Montana Freemen - Aftermath

Aftermath

Statutes were subsequently changed in Montana, and eventually elsewhere, to require that any notices of liens filed had to have a current corporate county judge or clerk signature to be held valid as "commercial paper" which can be sold or traded.

LeRoy Schweitzer was convicted of conspiracy, bank fraud, mail fraud, wire fraud, false claims to the IRS, interstate transportation of stolen property, threats against public officials, armed robbery of a television news crew, and firearms violations. He received a 22 year sentence for 25 convictions in a South Carolina federal prison, but was moved to the Administrative Maximum (ADX) facility at the Florence Federal Correctional Complex at Florence, Colorado, in 2006 after Ervin Elbert Hurlbert and Donald Little, who identified themselves as "Montana Marshals", attempted to free Schweitzer from the prison. He died in the ADX on September 20, 2011.
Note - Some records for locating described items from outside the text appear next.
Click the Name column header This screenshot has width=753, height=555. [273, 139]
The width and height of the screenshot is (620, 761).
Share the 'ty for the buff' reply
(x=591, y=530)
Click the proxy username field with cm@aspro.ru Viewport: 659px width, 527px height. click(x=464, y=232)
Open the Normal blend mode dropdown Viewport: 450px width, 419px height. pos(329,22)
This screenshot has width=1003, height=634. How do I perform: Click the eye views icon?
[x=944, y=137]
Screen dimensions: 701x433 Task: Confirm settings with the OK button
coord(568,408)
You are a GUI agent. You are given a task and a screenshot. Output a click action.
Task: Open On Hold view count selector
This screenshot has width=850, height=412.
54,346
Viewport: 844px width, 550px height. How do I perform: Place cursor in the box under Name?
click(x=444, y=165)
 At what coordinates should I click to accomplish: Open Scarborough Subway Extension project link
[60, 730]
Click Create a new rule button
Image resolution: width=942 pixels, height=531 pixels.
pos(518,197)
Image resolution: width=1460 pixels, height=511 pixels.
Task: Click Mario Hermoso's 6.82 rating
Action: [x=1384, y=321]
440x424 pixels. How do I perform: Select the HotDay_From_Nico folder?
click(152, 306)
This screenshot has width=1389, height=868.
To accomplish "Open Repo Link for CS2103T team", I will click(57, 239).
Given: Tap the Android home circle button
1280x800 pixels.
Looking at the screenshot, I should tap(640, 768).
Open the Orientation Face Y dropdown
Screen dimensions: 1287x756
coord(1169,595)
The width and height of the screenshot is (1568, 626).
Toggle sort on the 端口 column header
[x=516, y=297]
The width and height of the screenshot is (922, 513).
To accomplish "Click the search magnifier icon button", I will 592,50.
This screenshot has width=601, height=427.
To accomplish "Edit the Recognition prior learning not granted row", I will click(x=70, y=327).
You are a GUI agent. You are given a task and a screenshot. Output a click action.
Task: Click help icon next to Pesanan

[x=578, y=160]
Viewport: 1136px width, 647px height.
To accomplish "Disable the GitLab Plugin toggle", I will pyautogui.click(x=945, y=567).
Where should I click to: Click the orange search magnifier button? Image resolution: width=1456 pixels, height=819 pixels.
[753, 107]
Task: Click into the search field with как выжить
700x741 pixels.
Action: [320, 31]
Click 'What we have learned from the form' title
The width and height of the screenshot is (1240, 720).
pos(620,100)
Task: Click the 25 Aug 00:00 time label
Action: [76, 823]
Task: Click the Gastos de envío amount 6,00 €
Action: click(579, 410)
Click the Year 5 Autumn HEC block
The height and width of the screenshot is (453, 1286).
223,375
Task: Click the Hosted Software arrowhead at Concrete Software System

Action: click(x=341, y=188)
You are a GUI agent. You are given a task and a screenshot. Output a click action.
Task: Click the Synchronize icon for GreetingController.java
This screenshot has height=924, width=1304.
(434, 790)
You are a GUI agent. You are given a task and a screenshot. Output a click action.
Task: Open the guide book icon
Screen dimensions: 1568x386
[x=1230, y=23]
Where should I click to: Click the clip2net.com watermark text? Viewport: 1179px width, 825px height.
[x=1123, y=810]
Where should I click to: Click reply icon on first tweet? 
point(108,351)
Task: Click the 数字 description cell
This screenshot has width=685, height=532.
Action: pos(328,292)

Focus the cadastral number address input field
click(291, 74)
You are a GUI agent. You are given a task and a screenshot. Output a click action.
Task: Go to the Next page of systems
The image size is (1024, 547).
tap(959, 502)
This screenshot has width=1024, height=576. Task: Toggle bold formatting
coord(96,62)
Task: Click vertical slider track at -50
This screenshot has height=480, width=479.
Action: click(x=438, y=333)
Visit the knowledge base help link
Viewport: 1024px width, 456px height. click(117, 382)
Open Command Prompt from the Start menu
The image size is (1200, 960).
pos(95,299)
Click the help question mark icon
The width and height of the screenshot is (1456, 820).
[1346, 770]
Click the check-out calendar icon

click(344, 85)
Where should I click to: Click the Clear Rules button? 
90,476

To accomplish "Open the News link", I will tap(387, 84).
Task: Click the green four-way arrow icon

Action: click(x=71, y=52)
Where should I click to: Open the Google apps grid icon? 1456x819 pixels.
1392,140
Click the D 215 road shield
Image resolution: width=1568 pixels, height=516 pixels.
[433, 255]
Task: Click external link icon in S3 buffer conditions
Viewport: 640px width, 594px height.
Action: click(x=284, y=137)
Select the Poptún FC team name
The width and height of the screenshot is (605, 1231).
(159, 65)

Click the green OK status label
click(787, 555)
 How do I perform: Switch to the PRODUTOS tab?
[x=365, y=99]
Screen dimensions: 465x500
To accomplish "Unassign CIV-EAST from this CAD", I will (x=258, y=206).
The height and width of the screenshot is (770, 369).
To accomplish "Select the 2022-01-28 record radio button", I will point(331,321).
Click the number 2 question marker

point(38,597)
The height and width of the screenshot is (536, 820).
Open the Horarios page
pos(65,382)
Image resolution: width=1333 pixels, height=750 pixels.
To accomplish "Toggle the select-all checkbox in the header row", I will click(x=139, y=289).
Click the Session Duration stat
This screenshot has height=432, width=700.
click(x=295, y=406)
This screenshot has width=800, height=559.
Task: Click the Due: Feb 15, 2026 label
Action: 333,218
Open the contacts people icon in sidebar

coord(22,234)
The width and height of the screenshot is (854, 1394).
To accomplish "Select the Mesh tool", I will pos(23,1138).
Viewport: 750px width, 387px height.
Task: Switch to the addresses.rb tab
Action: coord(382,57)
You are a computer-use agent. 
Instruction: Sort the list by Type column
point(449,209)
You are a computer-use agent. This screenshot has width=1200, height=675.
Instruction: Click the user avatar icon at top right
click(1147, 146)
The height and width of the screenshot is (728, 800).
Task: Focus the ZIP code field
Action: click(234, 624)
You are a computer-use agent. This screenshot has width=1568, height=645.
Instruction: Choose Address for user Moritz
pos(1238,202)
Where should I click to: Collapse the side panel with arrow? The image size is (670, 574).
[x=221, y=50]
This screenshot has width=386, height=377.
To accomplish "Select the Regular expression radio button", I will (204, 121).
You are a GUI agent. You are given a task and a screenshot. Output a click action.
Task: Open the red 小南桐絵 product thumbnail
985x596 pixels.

Members have contended in various shortwave and talk radio interviews that several of the liens were sold into the offshore banking market. Some members and members of their families have claimed that the US Government's tactics were used to coerce Schweitzer and others to release the liens on public officials.

Scott Roeder, convicted on January 22, 2010, for the murder of Dr. George Tiller, was reportedly involved with the Freemen.